Aim of the exercise :: Given the records below, the lines starting at the line with "Viewport: 1456px width, 819px" and ending at the line with "Disable the top" should be output exactly, both end lines kept and pictures left out.

Material shown ::
------------------------
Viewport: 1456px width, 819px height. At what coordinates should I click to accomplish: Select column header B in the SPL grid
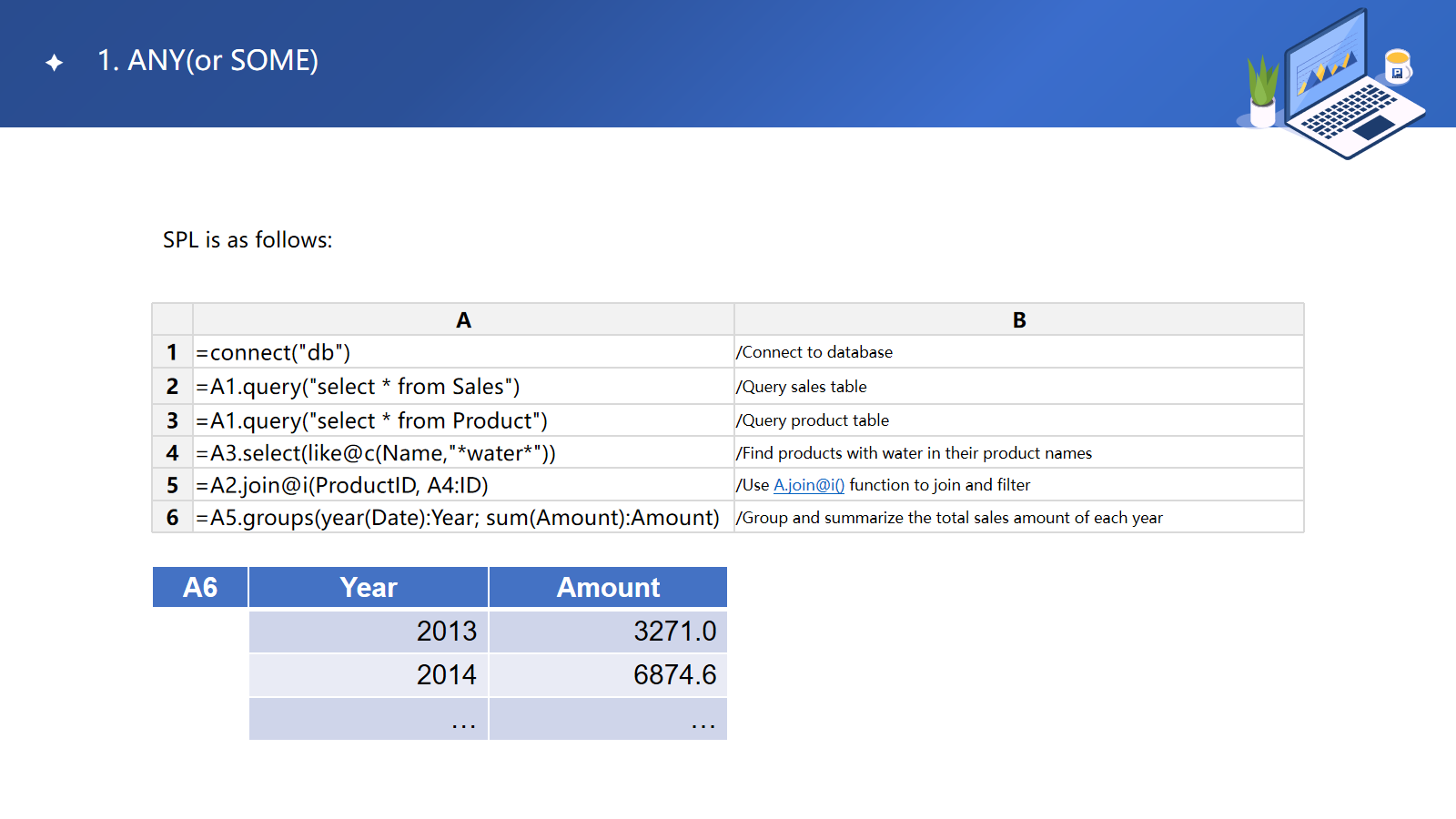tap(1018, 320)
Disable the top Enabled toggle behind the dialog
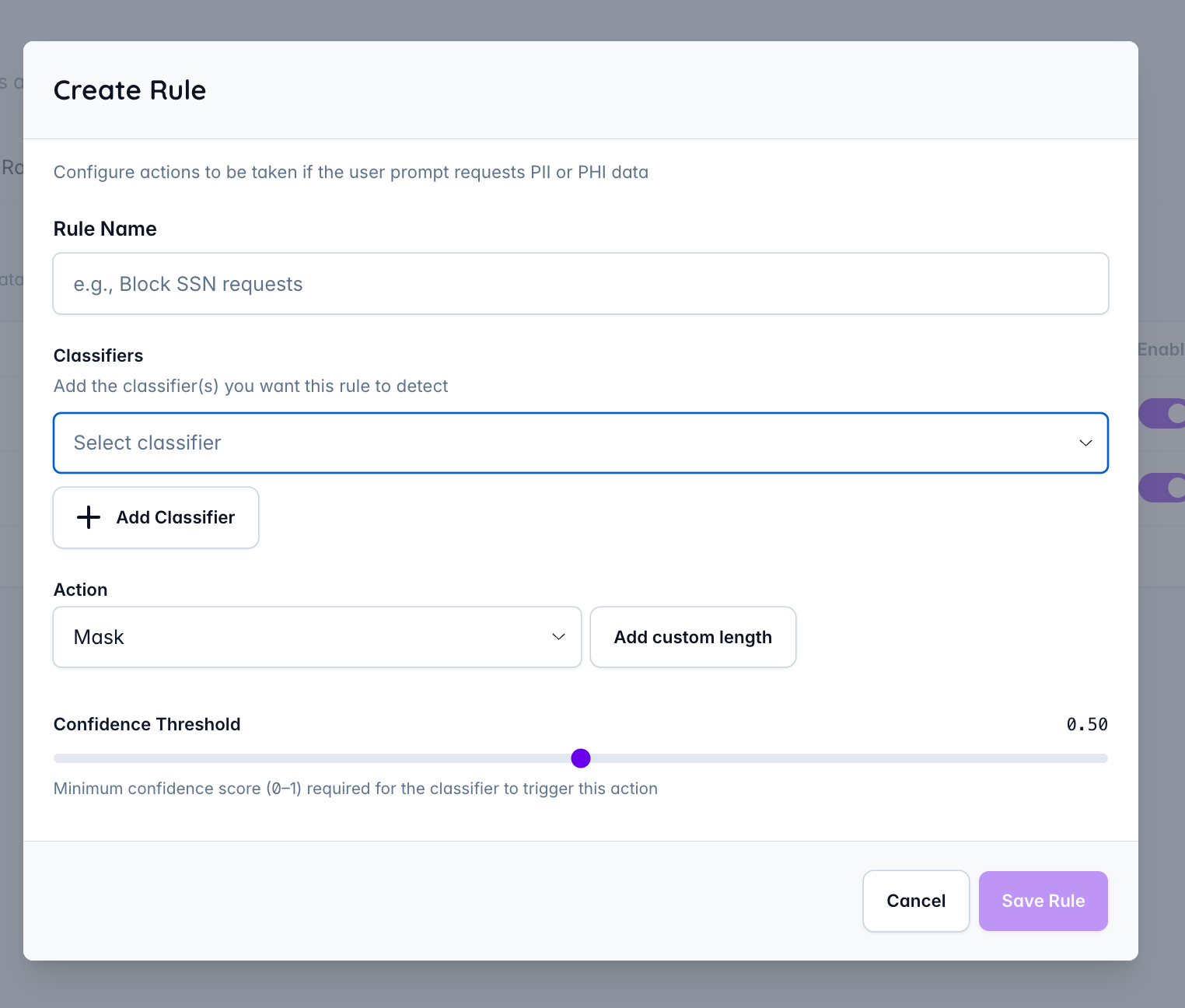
------------------------
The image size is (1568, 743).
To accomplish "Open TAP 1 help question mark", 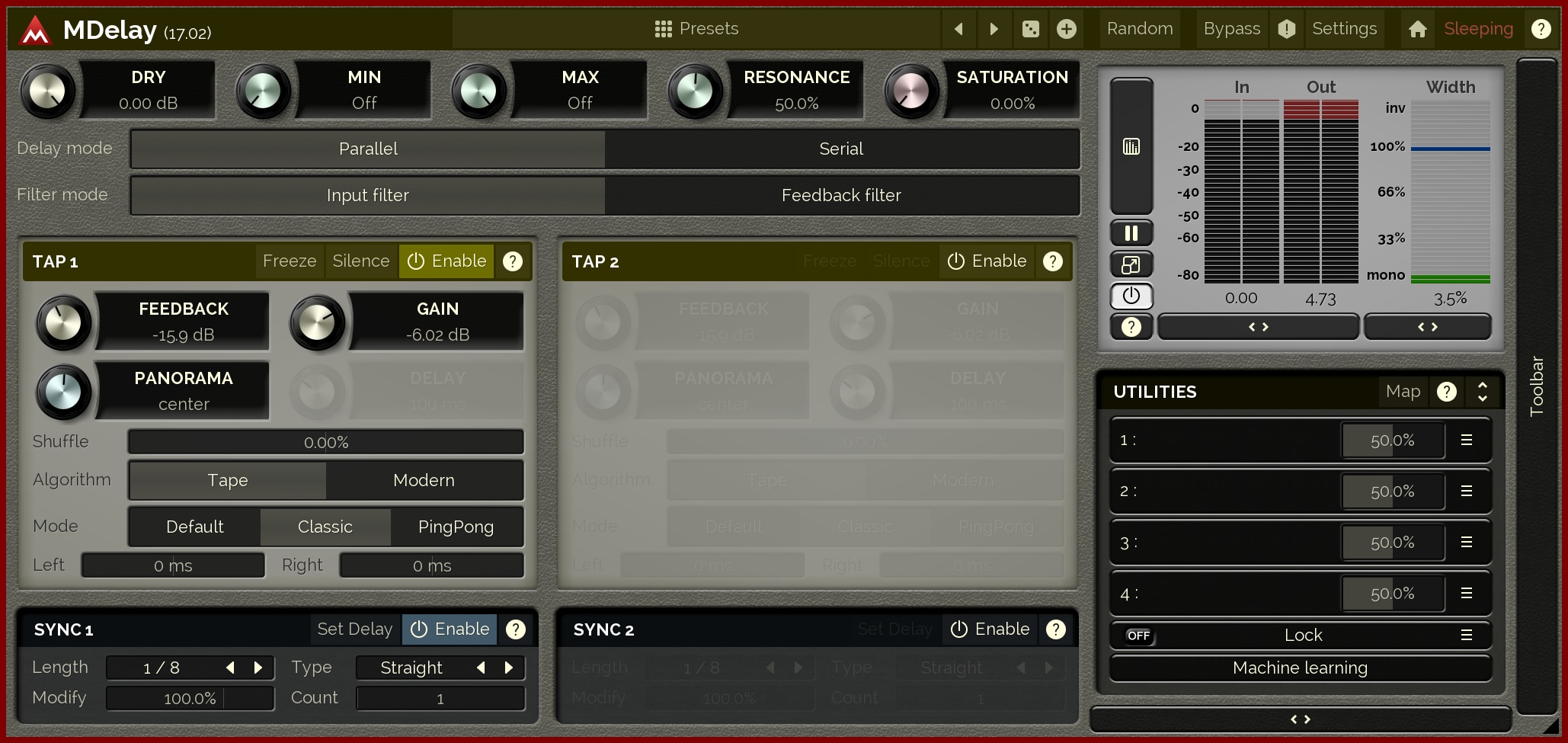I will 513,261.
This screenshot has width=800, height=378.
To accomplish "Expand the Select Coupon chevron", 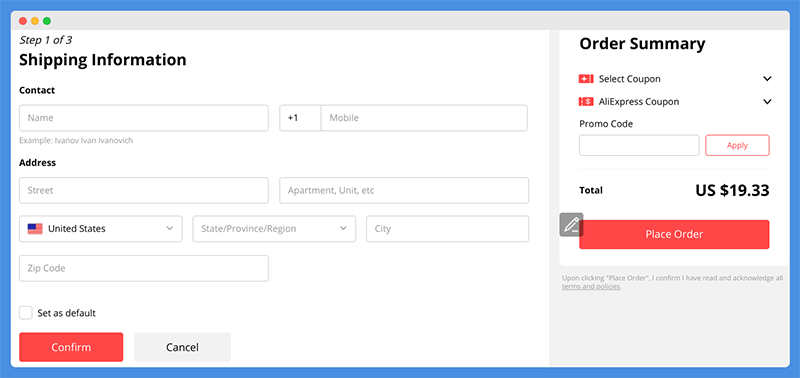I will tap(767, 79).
------------------------
Exercise solution ::
Viewport: 1456px width, 819px height. At what coordinates should I click to accomplish: Select column header B in the SPL grid
tap(1018, 320)
Disable the top Enabled toggle behind the dialog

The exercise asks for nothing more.